Verdi sta anche davanti alla Casa di Riposo. Alto su un grande piedistallo, le mani unite dietro a sé, sotto la giacca, guarda lontano. È il monumento affidato a Enrico Butti, inaugurato il giorno del Centenario Verdiano, 10 ottobre 1913; monumento antiretorico, il Maestro è in atteggiamento rilassato. Immagine familiare ai milanesi, di quest’uomo partecipe che però sta anche un poco sulle sue e guarda lontano. Monumento casereccio coltivato con una specialità dei tempi democratici, secondo Alberto Savinio, nel 1944:
“Un passante appena più alto degli altri passanti, e che sta sempre fermo. Ma quando l’acqua, come oggi, viene giù a catinelle, è una pena vedere il nostro padre melodico esposto al diluvio a testa nuda e senza paltò. Si vorrebbe scavalcare la ringhierina di ferro battuto, aiutare il buon Maestro a scendere dallo zoccolo, dargli una mano per fargli attraversare la strada, accompagnarlo sotto l’ombrello dentro la Casa di Riposo”.
![](/fileadmin/_processed_/c/b/csm_casa-verdi_Casa_Verdi_res_1_6d2a367f3d.jpg)
Dentro la Casa di Riposo, naturalmente prima dell’inaugurazione, Verdi vi era stato molte volte, si aggirava per controllare, nell’impazienza che i lavori finissero, perché tanto era preciso, tanto ne era insofferente; e si aggirava anche per contemplare con una sua soddisfazione quella che, come è risaputo, considerava l’opera più bella della sua vita.

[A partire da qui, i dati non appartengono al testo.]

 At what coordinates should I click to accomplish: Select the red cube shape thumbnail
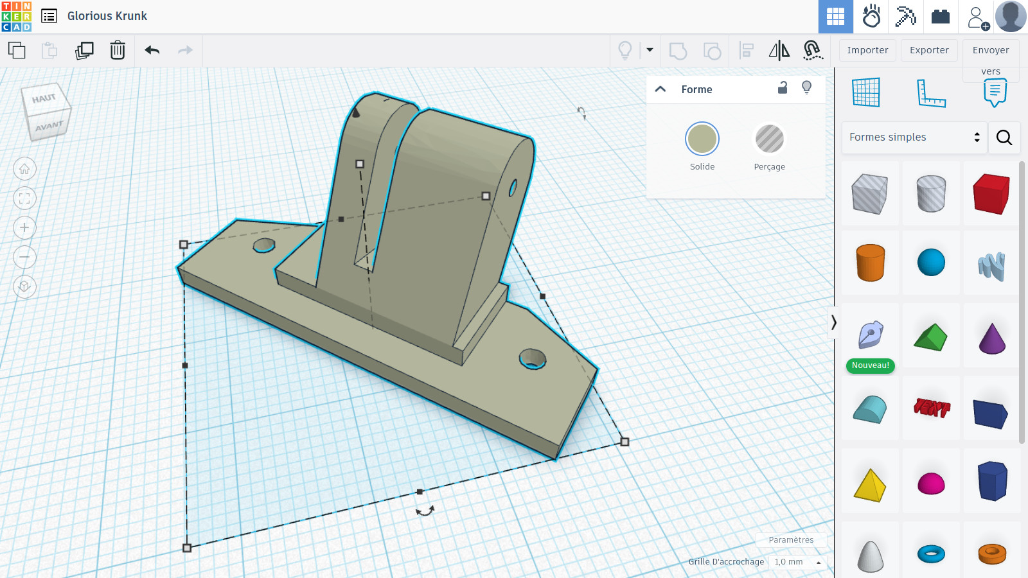(991, 193)
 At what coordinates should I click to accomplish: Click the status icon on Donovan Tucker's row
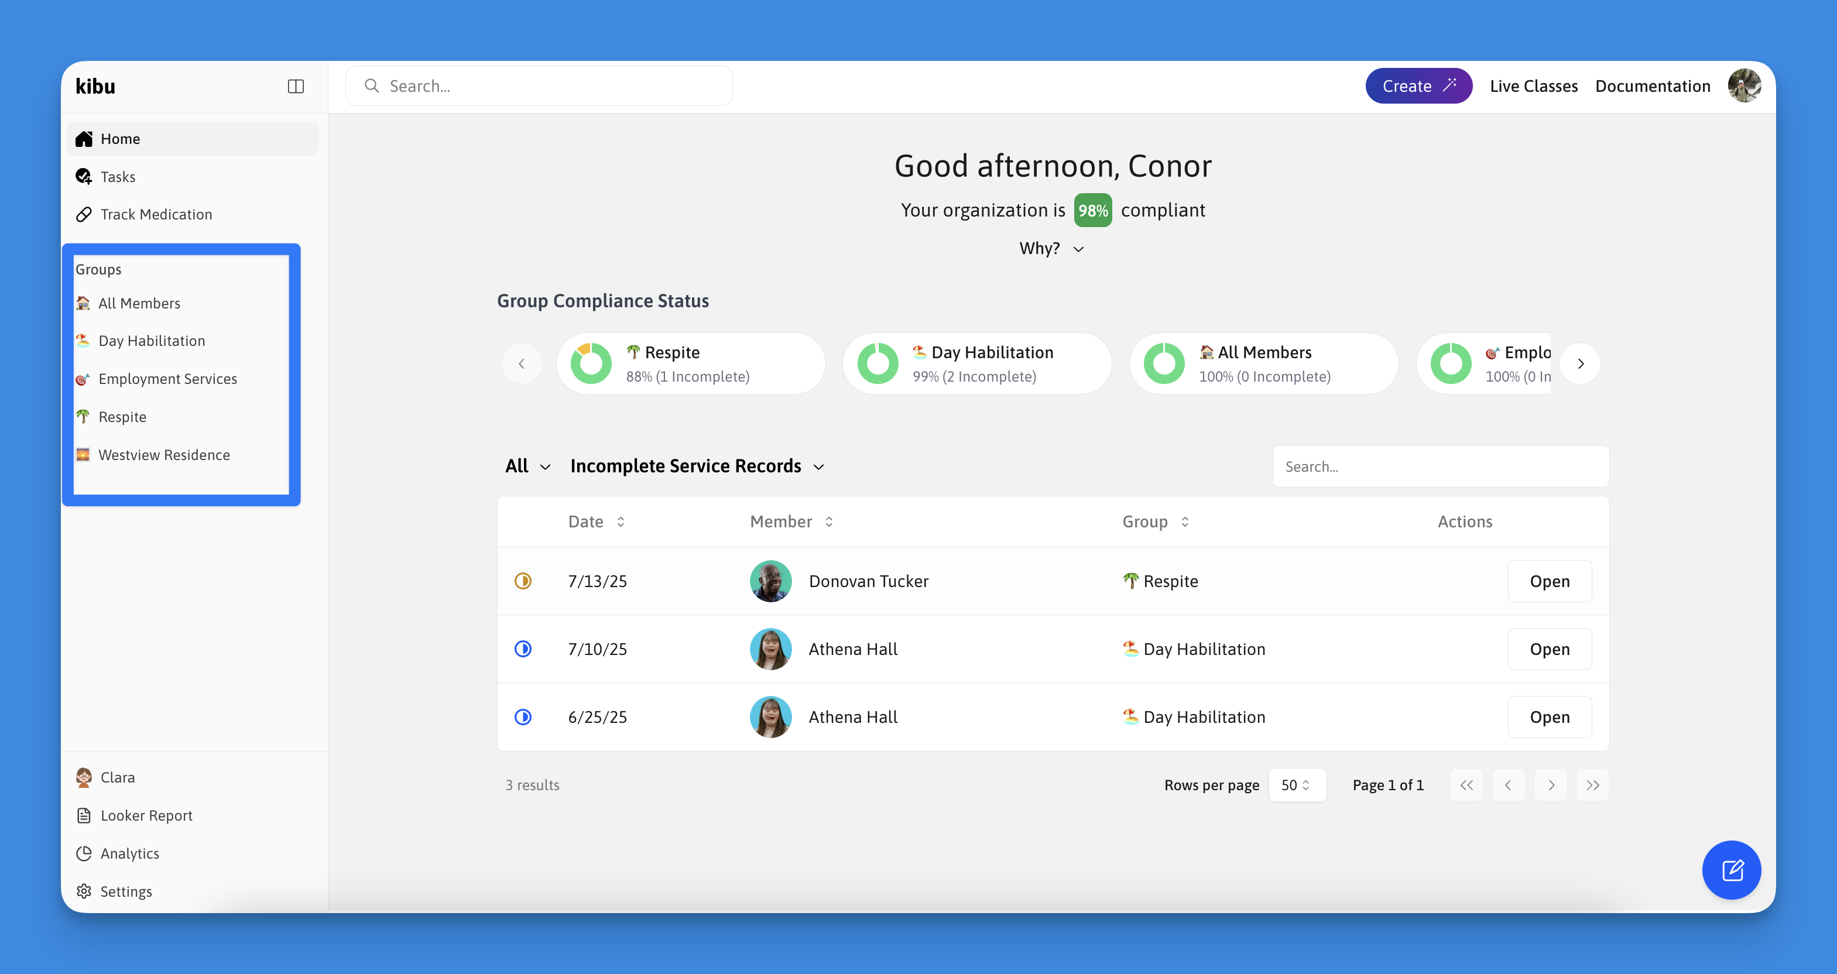click(x=523, y=581)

Nella prima pubblicazione sulla Casa di Riposo, edita da Ricordi, Leawington non riesce a escluderlo dalla descrizione delle stanze e del panorama che dalla Casa si vede:
“I refettori sono due ampie sale illuminate, ciascuna da due delle finestre bifore della facciata: prospettano, quindi, la piazza Michelangelo Buonarroti, donde si allarga un campo di vista sterminato, coronato lontanamente dai candidi pinnacoli del Duomo e più lontano da una fluttuante linea di fantasmi montani: sono le colline della Brianza, i monti del Comasco, che vagamente, con fluttuanti linee scendono alle vallate. È lo spettacolo areato, espanso al sole che il Grande Maestro tante volte s’indugiò a contemplare dalle terrazze laterali della casa. In piedi o seduto, immoto, con quell’acuto suo sguardo fosforescente, fermo o errante nervosamente, in quei supremi anni della gloriosa sua vita chi può dire quali pensieri accarezzasse, quali visioni risalutasse, quali ricordi, quali rimpianti, quali gioie o quali dolori a vicenda l’allietassero o lo turbassero. Evidente in ogni modo che certe sue pause (che talora si prolungavano, s’addensavano in veri silenzi) erano, o parevano, piene di tristezza, evidente che quel certo suo parlare a scatti, con voce fioca, rotta da secche risatine esprimeva un’emozione convulsa: signifcantissima, in ogni modo, per noi quell’aria che alla fine ricomponeva le linee del suo volto in un’espressione di pacata, conscia, quasi solenne soddisfazione, destituita d’ogni più tenue ombra d’orgoglio volgare’’.